■ Given task
Decide whether each statement below agrees with the article on velocity fixation. For each, answer yes or no and quote the words from the article that decide it.
1. The article describes velocity as a planning aid.
2. The article says velocity is a good metric.
3. The article says teams game the system when leadership cares about the number.

■ Extracted text
Article

Velocity Fixation and the Death of Customer Value

by Gary Worthington, More Than Monkeys

Velocity obsession is agile theatre. Lots of charts, no outcomes, and customers still screaming at support.

Let’s have it out: velocity fixation is killing agile.

Teams obsess over it. Middle managers parade it around like it’s proof of life. “We did 50 points this sprint!” they cry, as if their customers actually give a shit. Spoiler: they don’t.

Velocity is not progress. Velocity is not success. Velocity is not even a good metric. It’s a planning aid that somehow got promoted to centre stage. A glorified guesstimate turned KPI. It’s like mistaking the weight of your big shop for how good dinner will taste.

But hey, we’ve all seen the theatre.

The Cult of Meaningless Points

Velocity fixation breeds absurd behaviour. Entire teams start gaming the system because, well, if leadership cares about the number, you’d be stupid not to optimise for the number.

■ Material
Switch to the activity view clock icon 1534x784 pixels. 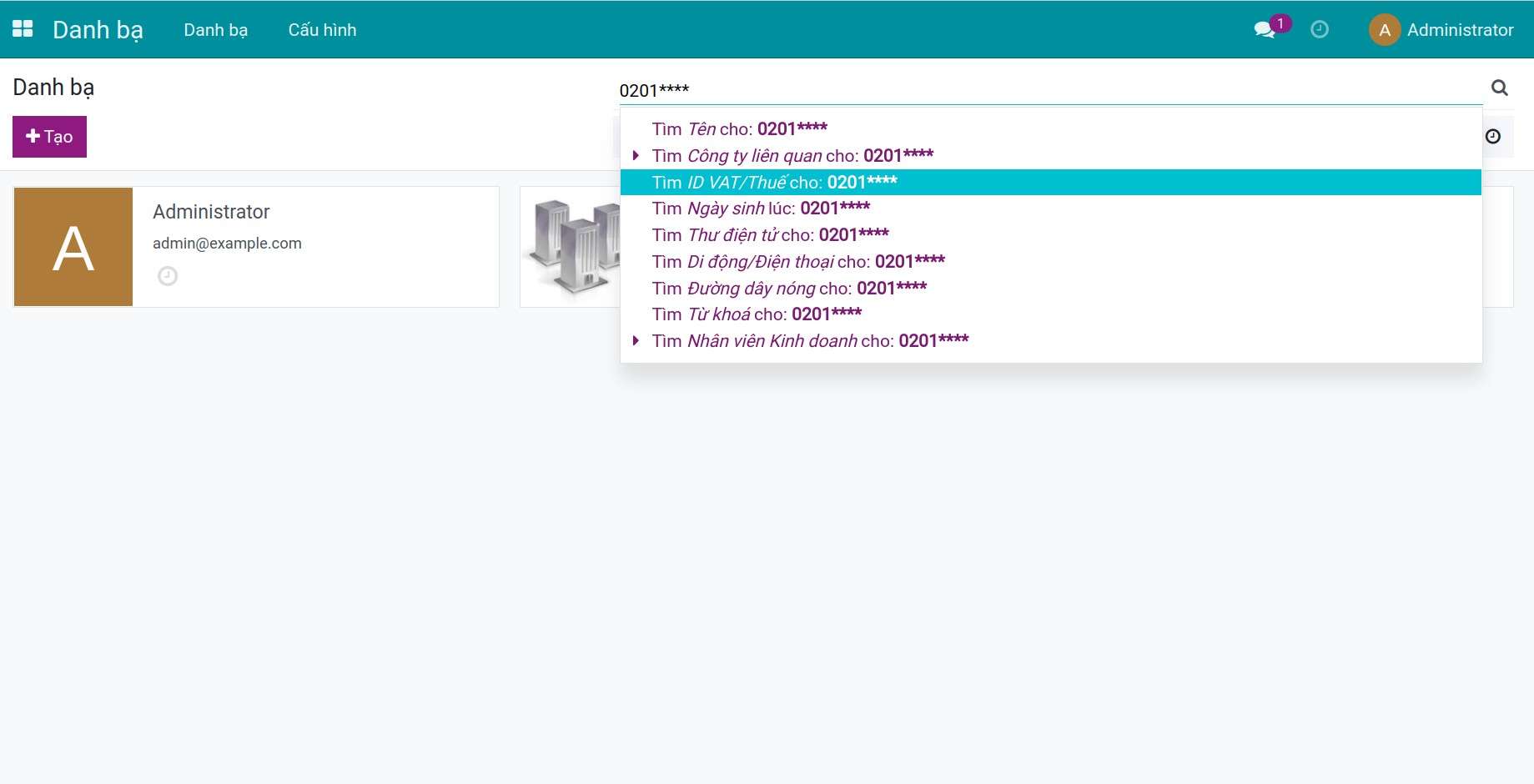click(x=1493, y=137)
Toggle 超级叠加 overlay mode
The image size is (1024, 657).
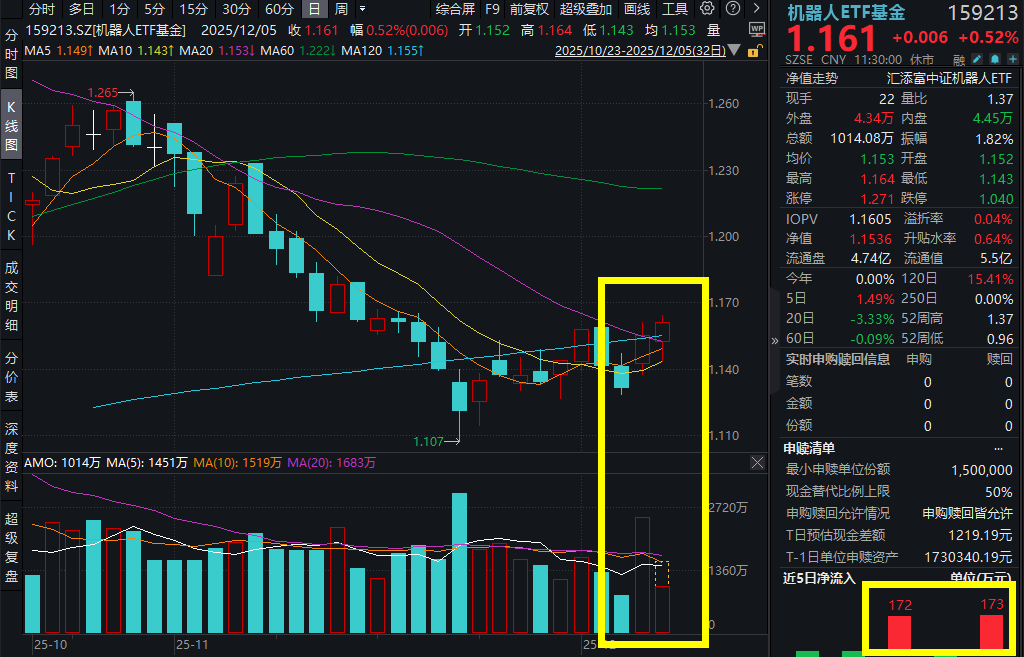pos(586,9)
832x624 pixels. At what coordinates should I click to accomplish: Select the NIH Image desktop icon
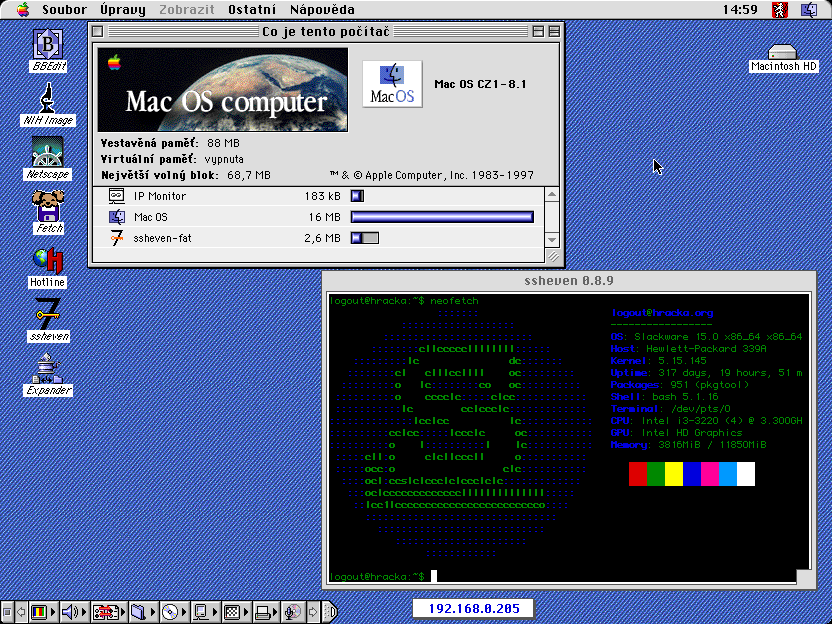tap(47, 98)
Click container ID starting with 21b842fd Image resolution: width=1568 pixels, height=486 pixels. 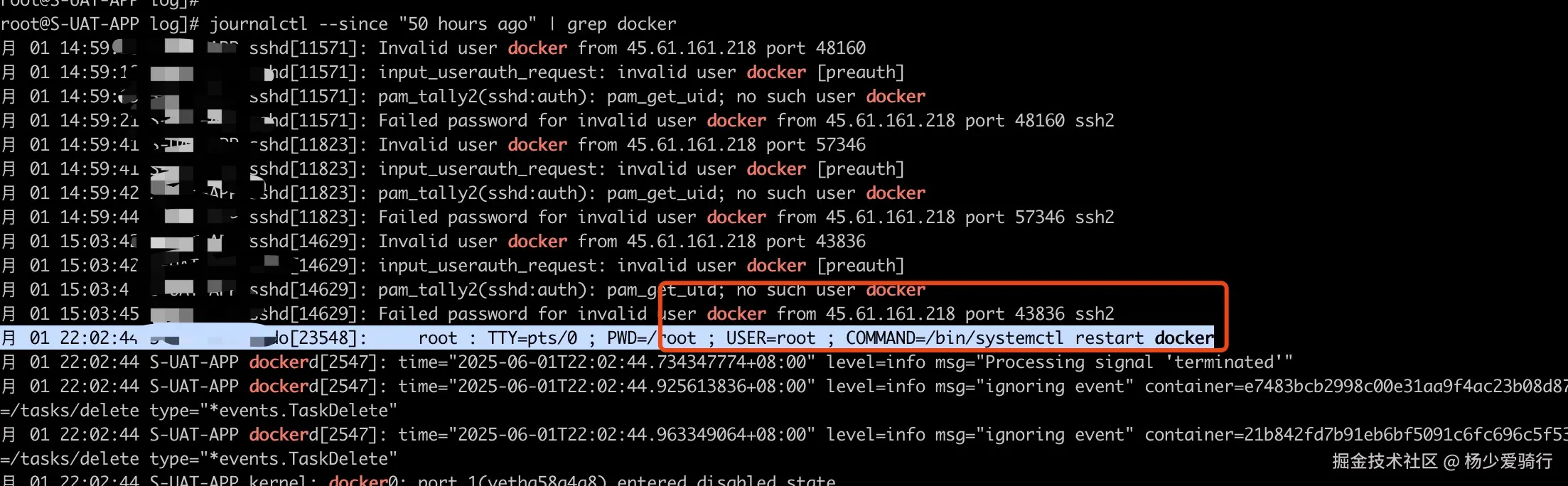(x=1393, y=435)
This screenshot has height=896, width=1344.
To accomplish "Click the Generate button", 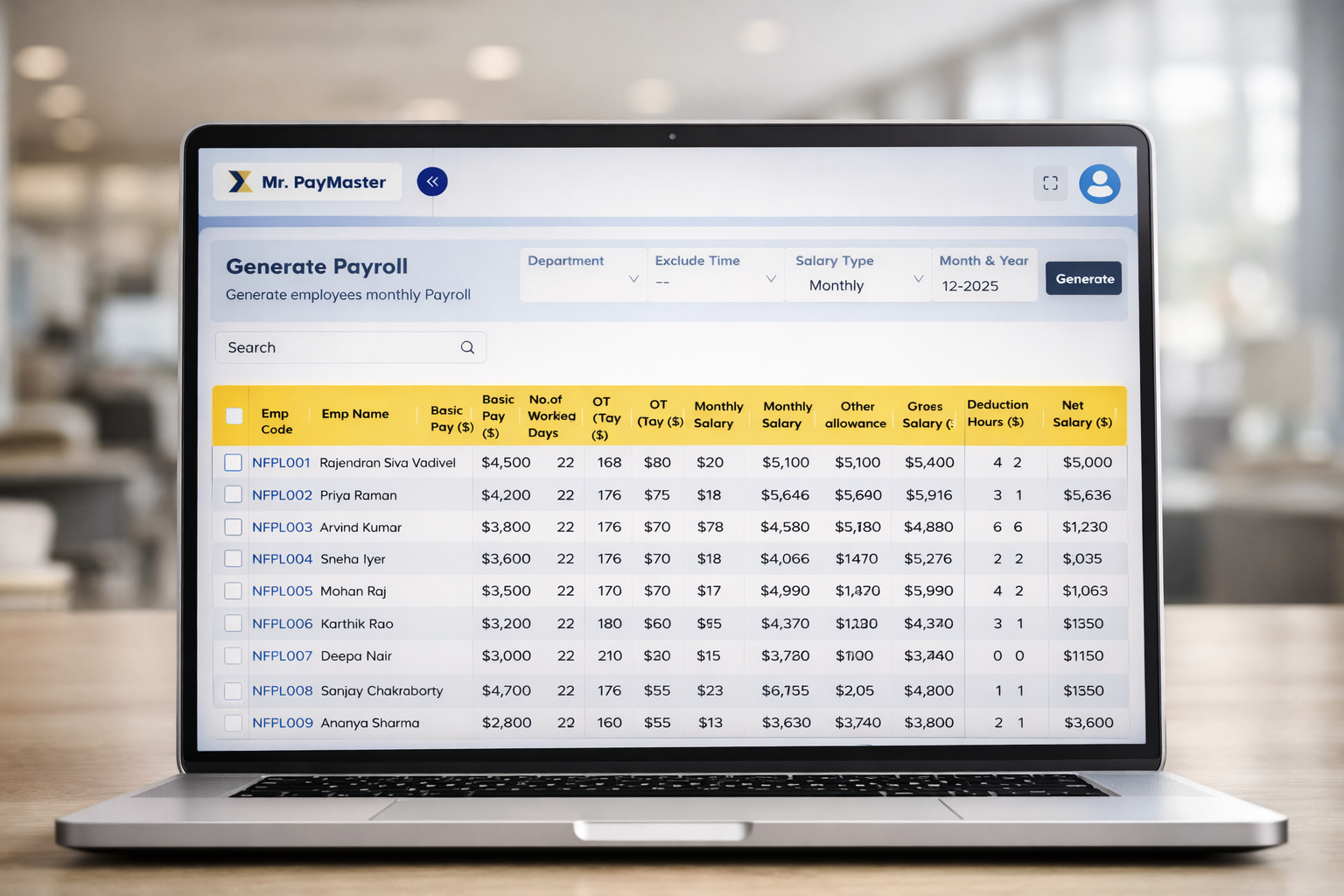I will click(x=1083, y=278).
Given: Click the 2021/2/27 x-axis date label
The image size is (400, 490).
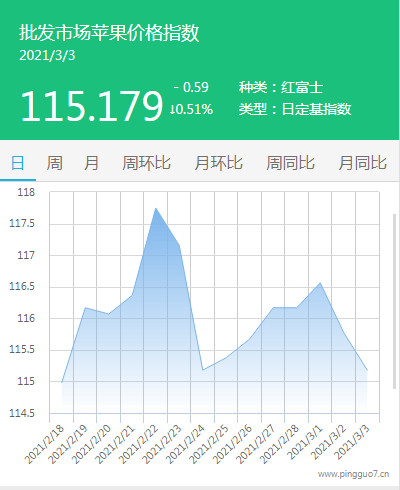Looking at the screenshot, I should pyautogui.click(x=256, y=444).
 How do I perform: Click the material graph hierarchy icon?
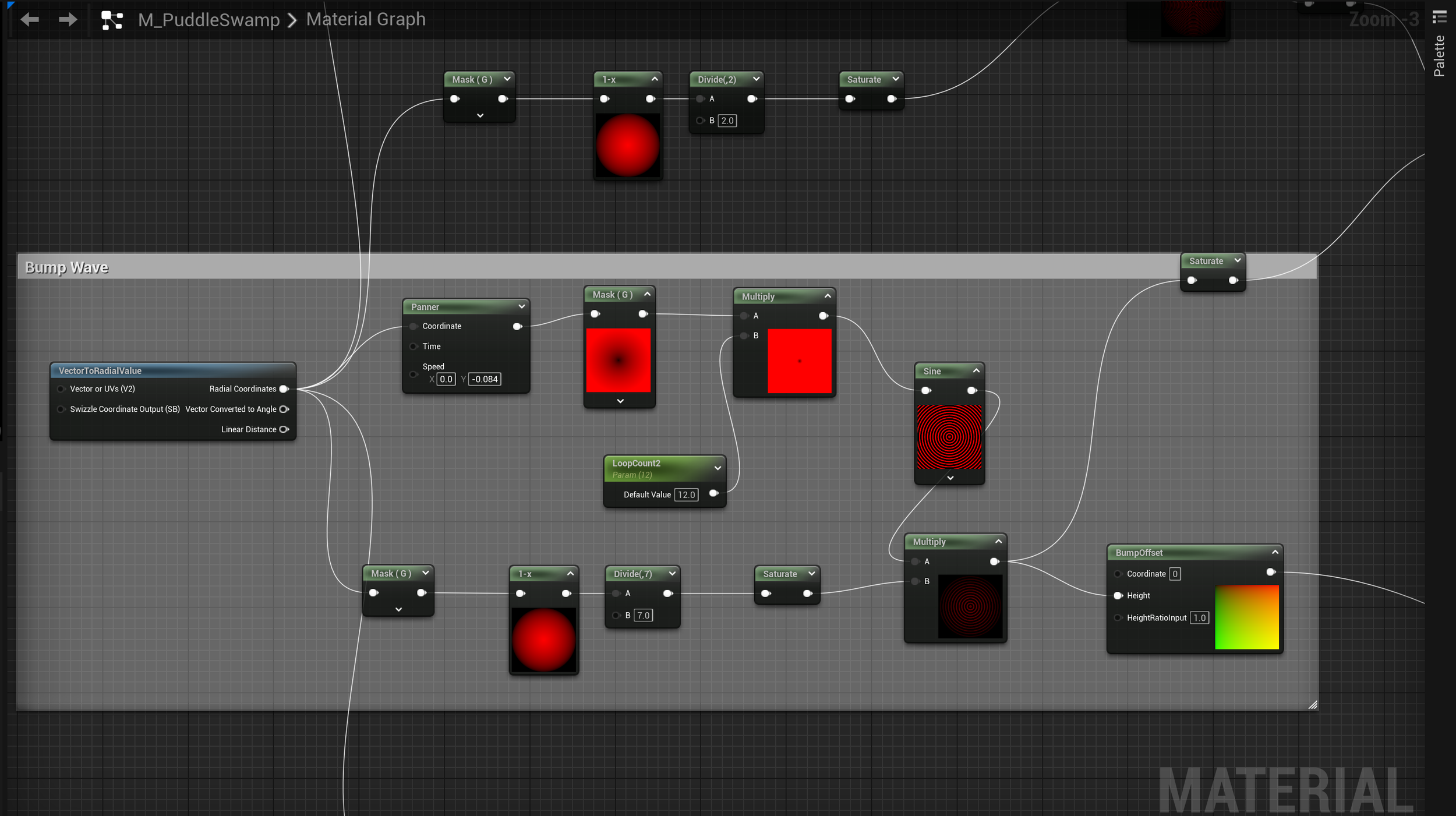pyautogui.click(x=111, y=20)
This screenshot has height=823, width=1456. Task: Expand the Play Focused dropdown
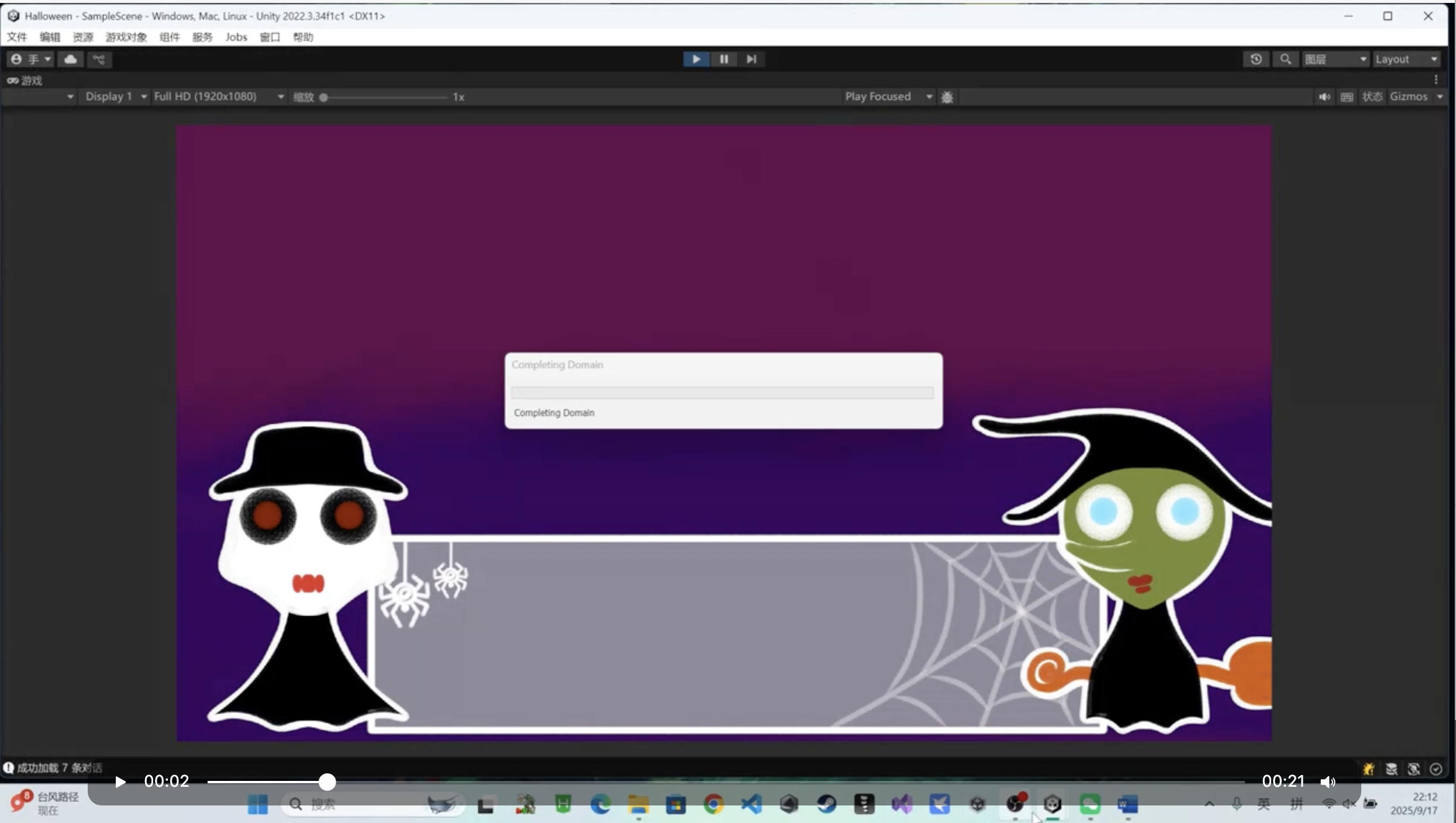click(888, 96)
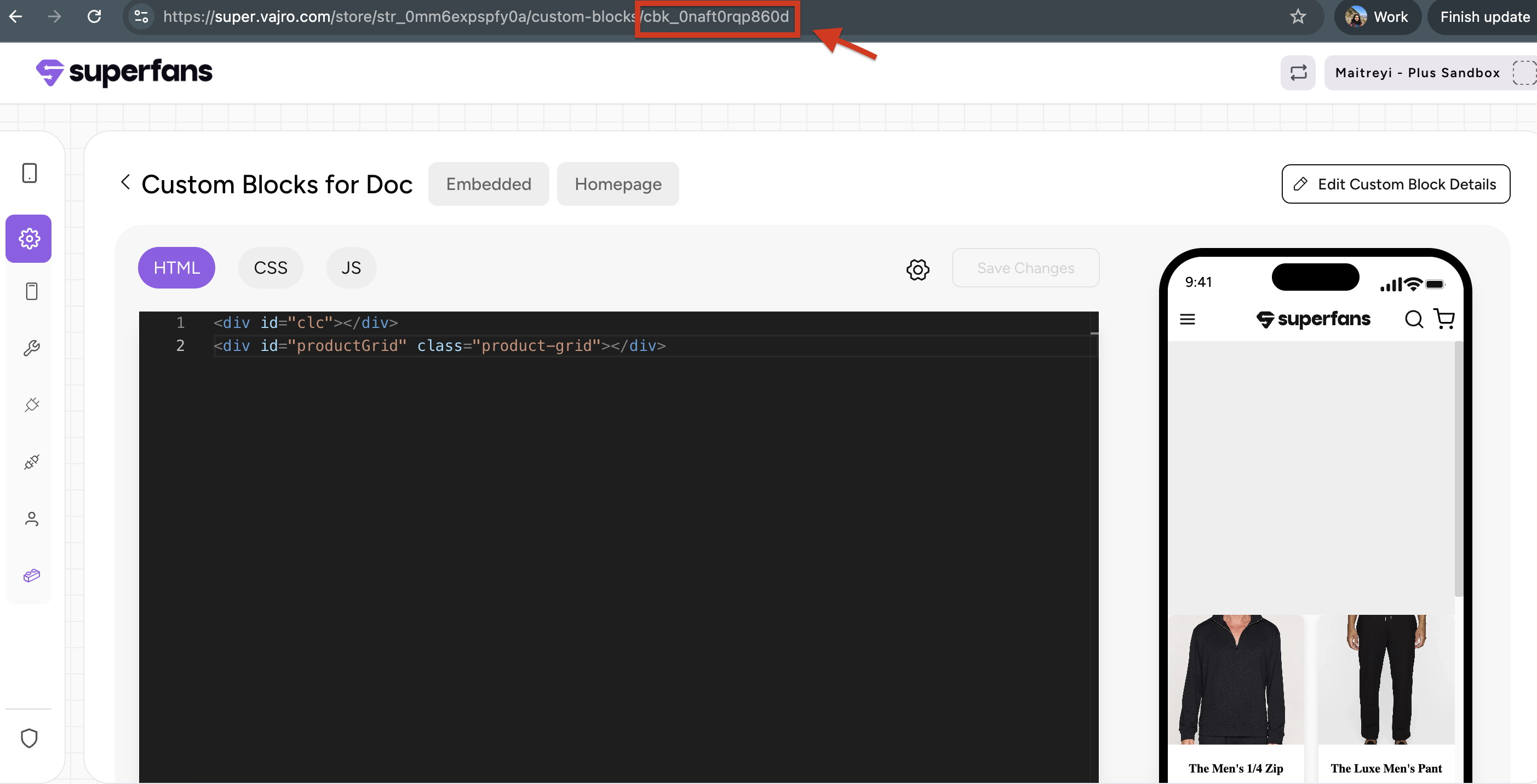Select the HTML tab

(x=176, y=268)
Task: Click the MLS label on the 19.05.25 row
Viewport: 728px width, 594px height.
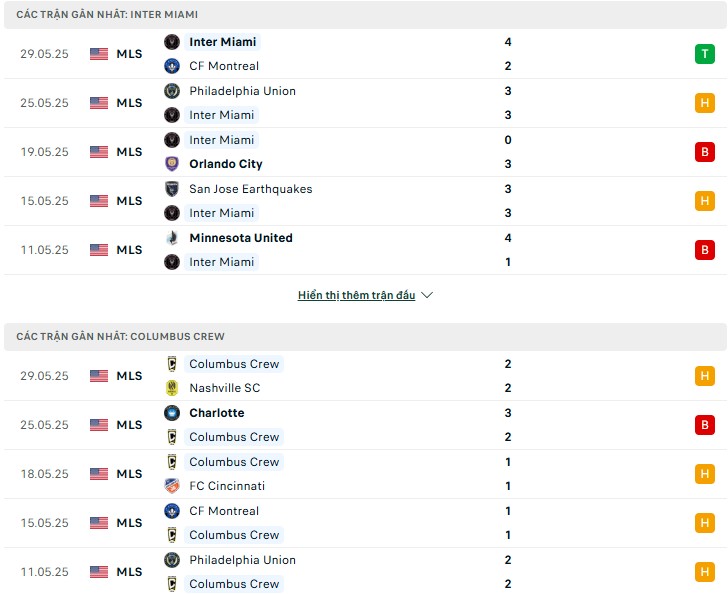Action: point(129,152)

■ Solution to this exercise
1. Yes: "It’s a planning aid that somehow got promoted to centre stage."
2. No: "Velocity is not even a good metric."
3. Yes: "Entire teams start gaming the system because, well, if leadership cares about the number, you’d be stupid not to optimise for the number."